Il faut se rendre compte que lorsqu’on livre des plats, c’est en liaison froide. Ils partent froids de chez le restaurateur et sont ainsi livrés aux clients qui lui va les remonter en température. Soit ce sont des plats mijotés qu’il suffit de faire réchauffer soit, parfois, des plats un peu plus complexes qui demandent alors quelques manipulations. Avec la livraison, vous n’êtes pas dans la même expérience que dans un restaurant étoilé où là vous aurez une cuisson minute. Vous ne retrouverez par exemple jamais une Saint-Jacques juste snackée dans nos menus proposés.
Les chefs, même étoilés, proposent sur votre plateforme des menus à des prix tout à fait abordables. C’était ça aussi votre but, montrer que la cuisine étoilée n’était pas destinée qu’à une poignée de « happy few » ?!
Cela fait complètement partie de notre envie. Il est possible de manger un plat gastronomique, préparé par un chef étoilé pour un prix en effet modique. Notre enjeu, qui est crucial, c’est de faire découvrir à une clientèle souvent plus jeune que celle qui se rend au restaurant, le bon produit, la vraie saveur, l’acidité, l’amertume et ne pas se limiter à la saturation en sucre et en graisse. Beaucoup de jeunes qui commandent chez nous n’ont pas eu la chance ou l’opportunité de se rendre dans un restaurant étoilé. Notre but est de les aider à découvrir cet univers et de les inviter à terme à en pousser la porte.
Quelle est la relation justement que vous entretenez avec les chefs. Ils vous proposent un menu, des plats que vous goûtez ?!
On a une relation très étroite avec les chefs. Ils nous proposent les menus et nous vérifions que cela soit cohérent avec les besoins des clients, qu’il s’agisse de particuliers ou bien encore d’entreprises. Nous avons un peu le rôle du serveur dans un établissement, tenant les chefs informés des retours de nos clients.
Pensez-vous qu’une fois la crise de la Covid derrière nous les gens vont garder cette habitude de se faire livrer de la gastronomie à domicile ou même au bureau ?
J’espère surtout que les gens retourneront massivement dans les restaurants. Nous n’avons pas perçu une augmentation sensible de notre activité puisque nous livrons surtout aux entreprises. Le recours au télétravail a donc diminué nos commandes aux bureaux, ceci étant en partie compensé par la livraison à domicile. Cette situation actuelle ne nous enchante pas du tout car elle met en difficulté nos amis restaurateurs.
Après cinq années d’existence et une modification structurelle et conjoncturelle de la livraison, comment imaginez-vous le développement de Tiptoque dans les mois à venir ? Plus de chefs qui vous rejoignent et une infrastructure dans la France entière ?

+--

TRAVAIL DEMANDÉ: Recopiez fidèlement le passage de l'entretien sur la livraison de plats de chefs compris entre « Cela fait complètement » et « vous goûtez ?! », ces deux extraits inclus. Les lignes n'ont aucun rôle dans cet exercice.

[Lignes enregistrées]
+--

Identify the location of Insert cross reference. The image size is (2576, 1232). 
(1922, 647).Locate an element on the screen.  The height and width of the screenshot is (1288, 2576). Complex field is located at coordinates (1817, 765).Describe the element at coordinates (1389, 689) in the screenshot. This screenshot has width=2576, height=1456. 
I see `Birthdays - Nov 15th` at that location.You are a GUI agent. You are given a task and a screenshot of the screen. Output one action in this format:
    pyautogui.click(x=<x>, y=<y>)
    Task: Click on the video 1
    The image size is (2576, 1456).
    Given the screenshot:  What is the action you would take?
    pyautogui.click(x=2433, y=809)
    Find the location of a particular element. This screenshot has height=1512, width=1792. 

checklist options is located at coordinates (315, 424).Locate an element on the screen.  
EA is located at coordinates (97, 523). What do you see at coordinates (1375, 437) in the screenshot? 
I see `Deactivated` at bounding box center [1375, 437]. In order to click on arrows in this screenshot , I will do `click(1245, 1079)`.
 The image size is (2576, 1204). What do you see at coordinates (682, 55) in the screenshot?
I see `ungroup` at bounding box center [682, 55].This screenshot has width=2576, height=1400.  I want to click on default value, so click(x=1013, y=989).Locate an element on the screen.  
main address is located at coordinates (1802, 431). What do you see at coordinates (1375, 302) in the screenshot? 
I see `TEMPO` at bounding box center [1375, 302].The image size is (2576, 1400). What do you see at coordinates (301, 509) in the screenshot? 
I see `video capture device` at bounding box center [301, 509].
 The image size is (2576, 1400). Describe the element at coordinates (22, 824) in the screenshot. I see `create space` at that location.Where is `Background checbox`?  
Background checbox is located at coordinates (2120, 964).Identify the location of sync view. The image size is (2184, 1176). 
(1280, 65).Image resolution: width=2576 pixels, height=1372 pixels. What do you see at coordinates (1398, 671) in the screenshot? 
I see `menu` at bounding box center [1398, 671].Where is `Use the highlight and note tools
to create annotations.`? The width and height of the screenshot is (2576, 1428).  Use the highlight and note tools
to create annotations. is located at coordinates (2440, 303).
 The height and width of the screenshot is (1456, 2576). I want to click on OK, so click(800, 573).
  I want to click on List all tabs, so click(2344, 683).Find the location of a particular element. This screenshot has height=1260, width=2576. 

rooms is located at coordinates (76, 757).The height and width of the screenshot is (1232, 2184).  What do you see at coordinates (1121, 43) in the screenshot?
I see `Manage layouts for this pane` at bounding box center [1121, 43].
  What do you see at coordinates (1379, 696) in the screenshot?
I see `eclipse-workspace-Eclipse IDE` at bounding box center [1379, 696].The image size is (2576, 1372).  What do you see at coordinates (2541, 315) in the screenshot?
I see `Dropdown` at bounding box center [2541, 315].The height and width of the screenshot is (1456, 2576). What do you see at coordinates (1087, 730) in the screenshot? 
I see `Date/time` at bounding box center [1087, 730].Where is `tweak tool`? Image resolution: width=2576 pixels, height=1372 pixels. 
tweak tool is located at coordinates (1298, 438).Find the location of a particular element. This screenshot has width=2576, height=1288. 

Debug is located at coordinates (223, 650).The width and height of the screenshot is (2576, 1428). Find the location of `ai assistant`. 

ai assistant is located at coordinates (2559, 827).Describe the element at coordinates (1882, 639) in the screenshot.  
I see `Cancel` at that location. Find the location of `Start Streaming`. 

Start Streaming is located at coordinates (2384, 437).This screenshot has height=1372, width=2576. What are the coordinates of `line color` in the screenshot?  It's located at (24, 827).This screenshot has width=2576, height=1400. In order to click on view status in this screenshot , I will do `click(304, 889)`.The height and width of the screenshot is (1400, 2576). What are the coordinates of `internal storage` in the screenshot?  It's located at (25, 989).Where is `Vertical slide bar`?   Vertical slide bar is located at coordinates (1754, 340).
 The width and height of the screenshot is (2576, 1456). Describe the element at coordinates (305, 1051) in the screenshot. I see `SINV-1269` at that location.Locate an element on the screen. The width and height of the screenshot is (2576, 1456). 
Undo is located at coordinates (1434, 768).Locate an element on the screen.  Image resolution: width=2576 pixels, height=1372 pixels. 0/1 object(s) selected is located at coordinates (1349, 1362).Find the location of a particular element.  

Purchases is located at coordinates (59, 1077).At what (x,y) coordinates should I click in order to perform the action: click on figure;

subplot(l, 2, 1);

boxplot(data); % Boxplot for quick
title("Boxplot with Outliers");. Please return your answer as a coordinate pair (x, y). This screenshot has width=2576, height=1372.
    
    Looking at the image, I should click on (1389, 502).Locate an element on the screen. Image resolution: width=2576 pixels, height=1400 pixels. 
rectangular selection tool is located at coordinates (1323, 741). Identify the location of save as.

+--

CORRIGÉ:
Cela fait complètement partie de notre envie. Il est possible de manger un plat gastronomique, préparé par un chef étoilé pour un prix en effet modique. Notre enjeu, qui est crucial, c’est de faire découvrir à une clientèle souvent plus jeune que celle qui se rend au restaurant, le bon produit, la vraie saveur, l’acidité, l’amertume et ne pas se limiter à la saturation en sucre et en graisse. Beaucoup de jeunes qui commandent chez nous n’ont pas eu la chance ou l’opportunité de se rendre dans un restaurant étoilé. Notre but est de les aider à découvrir cet univers et de les inviter à terme à en pousser la porte.
Quelle est la relation justement que vous entretenez avec les chefs. Ils vous proposent un menu, des plats que vous goûtez ?!